▸ **PROBLEM STATEMENT**: Show all lines below holding the string "computer".

▸ **GIVEN DATA**:
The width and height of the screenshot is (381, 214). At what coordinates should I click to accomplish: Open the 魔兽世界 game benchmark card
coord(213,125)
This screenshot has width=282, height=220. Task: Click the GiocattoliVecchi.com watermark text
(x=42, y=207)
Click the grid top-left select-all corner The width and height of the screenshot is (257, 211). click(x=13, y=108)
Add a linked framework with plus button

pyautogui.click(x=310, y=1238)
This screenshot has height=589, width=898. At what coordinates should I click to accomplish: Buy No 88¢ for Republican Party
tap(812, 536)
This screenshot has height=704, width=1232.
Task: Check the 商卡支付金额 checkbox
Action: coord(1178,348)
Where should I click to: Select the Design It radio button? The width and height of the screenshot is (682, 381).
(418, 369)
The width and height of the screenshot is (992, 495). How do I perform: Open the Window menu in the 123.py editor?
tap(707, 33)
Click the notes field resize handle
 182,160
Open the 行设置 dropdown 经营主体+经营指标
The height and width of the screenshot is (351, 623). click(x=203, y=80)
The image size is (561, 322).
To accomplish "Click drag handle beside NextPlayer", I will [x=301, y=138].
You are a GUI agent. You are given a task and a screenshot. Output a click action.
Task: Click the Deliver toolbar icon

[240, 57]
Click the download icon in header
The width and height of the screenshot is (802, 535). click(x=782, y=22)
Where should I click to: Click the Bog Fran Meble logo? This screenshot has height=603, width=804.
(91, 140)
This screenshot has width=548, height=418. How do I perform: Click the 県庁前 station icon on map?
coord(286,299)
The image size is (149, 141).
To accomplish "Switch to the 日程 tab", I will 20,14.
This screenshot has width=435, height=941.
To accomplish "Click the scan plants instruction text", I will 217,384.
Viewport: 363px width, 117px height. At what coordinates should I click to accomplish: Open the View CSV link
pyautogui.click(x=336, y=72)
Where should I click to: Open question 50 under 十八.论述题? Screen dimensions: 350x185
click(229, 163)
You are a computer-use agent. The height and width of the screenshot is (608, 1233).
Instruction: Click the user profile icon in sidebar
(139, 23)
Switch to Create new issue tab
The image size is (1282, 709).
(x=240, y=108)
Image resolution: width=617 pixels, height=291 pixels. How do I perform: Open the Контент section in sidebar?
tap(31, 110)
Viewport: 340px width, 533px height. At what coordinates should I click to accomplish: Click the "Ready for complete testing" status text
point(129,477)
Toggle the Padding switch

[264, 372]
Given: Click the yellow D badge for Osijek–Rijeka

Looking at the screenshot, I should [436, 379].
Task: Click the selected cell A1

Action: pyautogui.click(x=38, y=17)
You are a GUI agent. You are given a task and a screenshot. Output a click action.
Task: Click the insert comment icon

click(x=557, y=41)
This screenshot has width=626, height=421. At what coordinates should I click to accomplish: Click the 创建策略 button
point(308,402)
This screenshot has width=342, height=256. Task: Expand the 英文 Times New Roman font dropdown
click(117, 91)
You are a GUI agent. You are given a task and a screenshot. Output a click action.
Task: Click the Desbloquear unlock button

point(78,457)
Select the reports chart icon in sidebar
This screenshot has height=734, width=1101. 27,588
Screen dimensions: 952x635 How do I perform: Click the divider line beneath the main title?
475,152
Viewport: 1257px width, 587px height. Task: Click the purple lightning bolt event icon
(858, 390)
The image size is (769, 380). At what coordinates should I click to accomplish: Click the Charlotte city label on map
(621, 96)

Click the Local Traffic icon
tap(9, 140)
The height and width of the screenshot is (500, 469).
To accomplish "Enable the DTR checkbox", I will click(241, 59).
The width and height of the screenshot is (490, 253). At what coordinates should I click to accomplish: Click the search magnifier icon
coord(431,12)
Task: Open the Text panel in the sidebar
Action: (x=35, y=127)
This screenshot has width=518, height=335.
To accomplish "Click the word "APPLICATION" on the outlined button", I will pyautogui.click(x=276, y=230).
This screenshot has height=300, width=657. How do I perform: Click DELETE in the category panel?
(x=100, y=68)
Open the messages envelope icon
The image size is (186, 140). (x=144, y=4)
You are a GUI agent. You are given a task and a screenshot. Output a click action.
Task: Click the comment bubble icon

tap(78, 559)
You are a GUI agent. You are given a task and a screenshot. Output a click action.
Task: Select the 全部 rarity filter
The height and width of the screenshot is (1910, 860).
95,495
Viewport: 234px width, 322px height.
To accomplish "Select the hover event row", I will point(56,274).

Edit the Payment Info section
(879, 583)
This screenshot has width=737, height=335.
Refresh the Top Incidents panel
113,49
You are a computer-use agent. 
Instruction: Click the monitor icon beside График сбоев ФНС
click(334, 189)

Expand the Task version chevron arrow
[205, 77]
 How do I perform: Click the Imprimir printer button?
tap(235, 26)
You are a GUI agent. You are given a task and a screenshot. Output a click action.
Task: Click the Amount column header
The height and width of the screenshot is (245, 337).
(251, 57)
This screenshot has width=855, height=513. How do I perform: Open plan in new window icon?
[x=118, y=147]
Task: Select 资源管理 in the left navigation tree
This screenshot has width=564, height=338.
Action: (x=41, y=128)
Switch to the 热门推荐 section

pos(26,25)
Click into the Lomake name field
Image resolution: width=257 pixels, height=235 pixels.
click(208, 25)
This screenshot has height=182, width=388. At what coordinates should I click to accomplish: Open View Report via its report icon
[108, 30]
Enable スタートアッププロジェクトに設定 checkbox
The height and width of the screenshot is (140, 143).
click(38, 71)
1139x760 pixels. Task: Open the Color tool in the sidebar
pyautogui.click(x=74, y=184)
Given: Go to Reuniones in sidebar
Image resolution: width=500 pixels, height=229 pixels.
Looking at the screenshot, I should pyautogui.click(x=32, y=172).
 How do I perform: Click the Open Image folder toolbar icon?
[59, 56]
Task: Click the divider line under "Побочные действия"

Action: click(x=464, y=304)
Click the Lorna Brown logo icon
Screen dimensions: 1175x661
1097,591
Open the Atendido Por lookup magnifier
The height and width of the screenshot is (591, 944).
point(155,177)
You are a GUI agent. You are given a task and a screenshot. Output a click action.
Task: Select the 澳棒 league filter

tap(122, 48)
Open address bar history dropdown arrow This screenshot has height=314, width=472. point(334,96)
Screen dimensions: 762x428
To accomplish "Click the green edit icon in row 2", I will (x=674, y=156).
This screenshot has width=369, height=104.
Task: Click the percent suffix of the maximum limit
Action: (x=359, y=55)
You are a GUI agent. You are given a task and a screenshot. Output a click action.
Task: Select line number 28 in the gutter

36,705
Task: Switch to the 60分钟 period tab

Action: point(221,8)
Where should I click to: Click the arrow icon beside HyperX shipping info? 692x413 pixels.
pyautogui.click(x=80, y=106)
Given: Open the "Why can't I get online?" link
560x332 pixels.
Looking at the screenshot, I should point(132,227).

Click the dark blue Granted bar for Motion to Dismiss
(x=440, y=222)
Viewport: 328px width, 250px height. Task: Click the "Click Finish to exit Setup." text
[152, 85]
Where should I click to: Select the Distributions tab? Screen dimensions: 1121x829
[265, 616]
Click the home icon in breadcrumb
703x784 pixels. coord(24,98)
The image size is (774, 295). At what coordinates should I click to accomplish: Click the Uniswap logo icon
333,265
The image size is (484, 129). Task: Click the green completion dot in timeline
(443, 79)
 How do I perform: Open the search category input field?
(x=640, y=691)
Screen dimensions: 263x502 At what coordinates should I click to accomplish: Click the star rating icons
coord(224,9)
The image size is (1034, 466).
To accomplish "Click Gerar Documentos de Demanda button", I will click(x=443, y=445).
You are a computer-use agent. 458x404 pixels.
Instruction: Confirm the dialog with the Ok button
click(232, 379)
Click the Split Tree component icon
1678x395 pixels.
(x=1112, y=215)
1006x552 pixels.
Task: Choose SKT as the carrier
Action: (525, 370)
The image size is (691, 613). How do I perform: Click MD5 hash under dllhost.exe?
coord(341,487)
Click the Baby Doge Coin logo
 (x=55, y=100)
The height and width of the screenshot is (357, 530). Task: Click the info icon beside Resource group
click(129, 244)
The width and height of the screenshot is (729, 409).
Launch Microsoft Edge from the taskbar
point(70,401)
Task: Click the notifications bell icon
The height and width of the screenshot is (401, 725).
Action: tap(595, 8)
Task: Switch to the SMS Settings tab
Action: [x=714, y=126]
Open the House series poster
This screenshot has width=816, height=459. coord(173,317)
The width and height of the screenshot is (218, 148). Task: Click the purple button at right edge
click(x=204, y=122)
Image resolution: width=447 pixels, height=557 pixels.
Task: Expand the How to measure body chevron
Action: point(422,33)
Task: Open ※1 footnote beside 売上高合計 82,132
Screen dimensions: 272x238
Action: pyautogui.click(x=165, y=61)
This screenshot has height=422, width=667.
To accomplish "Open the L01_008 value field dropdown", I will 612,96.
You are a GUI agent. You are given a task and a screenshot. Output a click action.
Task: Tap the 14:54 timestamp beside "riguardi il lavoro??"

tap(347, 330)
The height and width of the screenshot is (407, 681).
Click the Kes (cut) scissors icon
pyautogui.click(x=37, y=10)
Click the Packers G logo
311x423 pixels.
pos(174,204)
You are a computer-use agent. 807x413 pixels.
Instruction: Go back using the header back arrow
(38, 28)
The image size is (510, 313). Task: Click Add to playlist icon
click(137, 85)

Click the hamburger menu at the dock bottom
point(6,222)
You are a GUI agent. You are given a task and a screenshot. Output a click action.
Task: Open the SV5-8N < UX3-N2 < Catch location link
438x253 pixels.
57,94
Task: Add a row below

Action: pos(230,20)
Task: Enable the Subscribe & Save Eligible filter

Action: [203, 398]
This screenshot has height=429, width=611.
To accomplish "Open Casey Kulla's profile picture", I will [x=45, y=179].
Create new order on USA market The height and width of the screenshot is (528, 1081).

▸ **FINISHED EXERCISE**:
You are a computer-use agent. The height and width of the screenshot is (608, 1233).
You are a computer-use agent. 
You are a computer-use agent. 458x404 pixels.
You are a computer-use agent. 807x413 pixels.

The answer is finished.